Simalungun, Hetanews.com - Penggeladahan yang dilakukan tim jaksa dari Kejatisu (Kejaksaan Tinggi Sumut) pada Kamis (1/7) terkait pengusutan dugaan korupsi pemasangan Sambungan Rumah kepada Masyarakat Berpenghasilan Rendah (SR-MBR). Dengan dana hibah Rp 14.100.000.000.

Demikian dikatakan Kasi Intel Kejaksaan Negeri Simalungun Ratno Habeahan Pasaribu SH kepada wartawan siang itu melalui pers relisnya. Tim penyidik Kejatisu mendatangi kantor PDAM Tirtalihou di Pematang Raya sekira pukul 09.00 wib.

"Penggeledahan terkait penanganan perkara dalam dugaan tindak pidana korupsi pada proyek pemasangan sambung rumah (SR) untuk masyarakat berpenghasilan rendah (MBR) dari program hibah air minum sebanyak 4637 sambungan. Terdiri dari 2.637 SR tahun 2019 dan sebanyak 2000 SR tahun 2018. Juga dugaan adanya pemungutan liar dalam pemasangan sambung rumah (SR) kepada masyarakat berpenghasilan rendah (MBR) yg dilakukan oleh PDAM Tirta Lihou Kabupaten Simalungun," jelas Pasaribu.

Tak hanya kantor PDAM Tiralihou saja yang digeledah, tetapi Rumah dinas direktur PDAM yg terletak di komplek pegawai PDAM Tirta Lihou, Jalan Jon Horailam Saragih, Kec. Raya, Kabupaten Simalungun juga turut digeledah.
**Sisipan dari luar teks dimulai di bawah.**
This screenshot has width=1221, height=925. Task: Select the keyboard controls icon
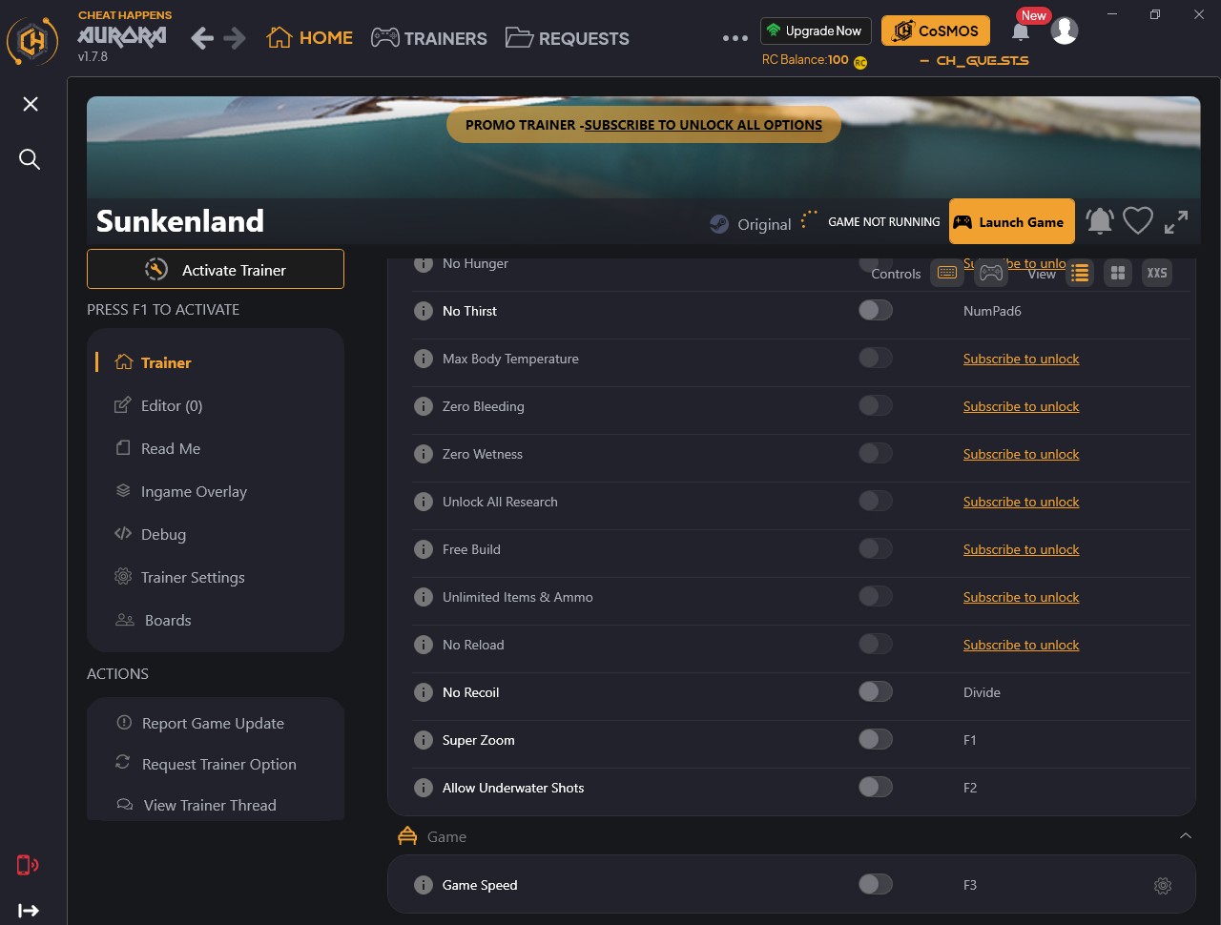tap(946, 272)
Dijelaskan Ratno, jika penggeledahan tersebut untuk mencari dokumen dokumen yg dibutuhkan dalam penyidikan. Dalam perkara tersebut, tim penyidik Kejaksaan Tinggi Sumatera Utara belum menetapkan tersangka.

"Dalam pengusutan kasus tersebut, belum ditetapkan siap tersangka," jelasnya.
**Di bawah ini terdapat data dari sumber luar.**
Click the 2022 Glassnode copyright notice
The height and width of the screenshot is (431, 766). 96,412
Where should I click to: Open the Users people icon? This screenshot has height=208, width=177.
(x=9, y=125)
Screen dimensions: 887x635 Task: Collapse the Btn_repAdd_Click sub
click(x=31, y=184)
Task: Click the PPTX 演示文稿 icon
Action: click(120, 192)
Terkait kerugian negara, juga masih dilakukan perhitungan. Adapun total dana hibah yang dikelola untuk pemasangan SR-MBR mencapai Rp 14.100.000.000 (Empat Belas Miliar Seratus Juta Rupiah) yang terdiri dari Hibah senilai Rp 6.000.000 (Enam Miliar Rupiah) pada tahun 2018 dan hibah senilai Rp 8.100.000.000 (Delapan Miliar Seratus Juta Rupiah) pada tahun 2019. 

Tim juga menemukan berkas-berkas yang penting terkait penanganan perkara di Rumah Dinas Direktur PDAM Tirta Lihou sehingga nantinya penyidik akan mendalami sejauh mana peran Direktur Utama dalam Dugaan Tindak Pidana Korupsi pada kegiatan pemasangan Sambungan Rumah Masyarakat Berpenghasilan Rendah (SR-MBR) Pada PDAM Tirta Lihou Kabupaten Simalungun, tutup Pasaribu.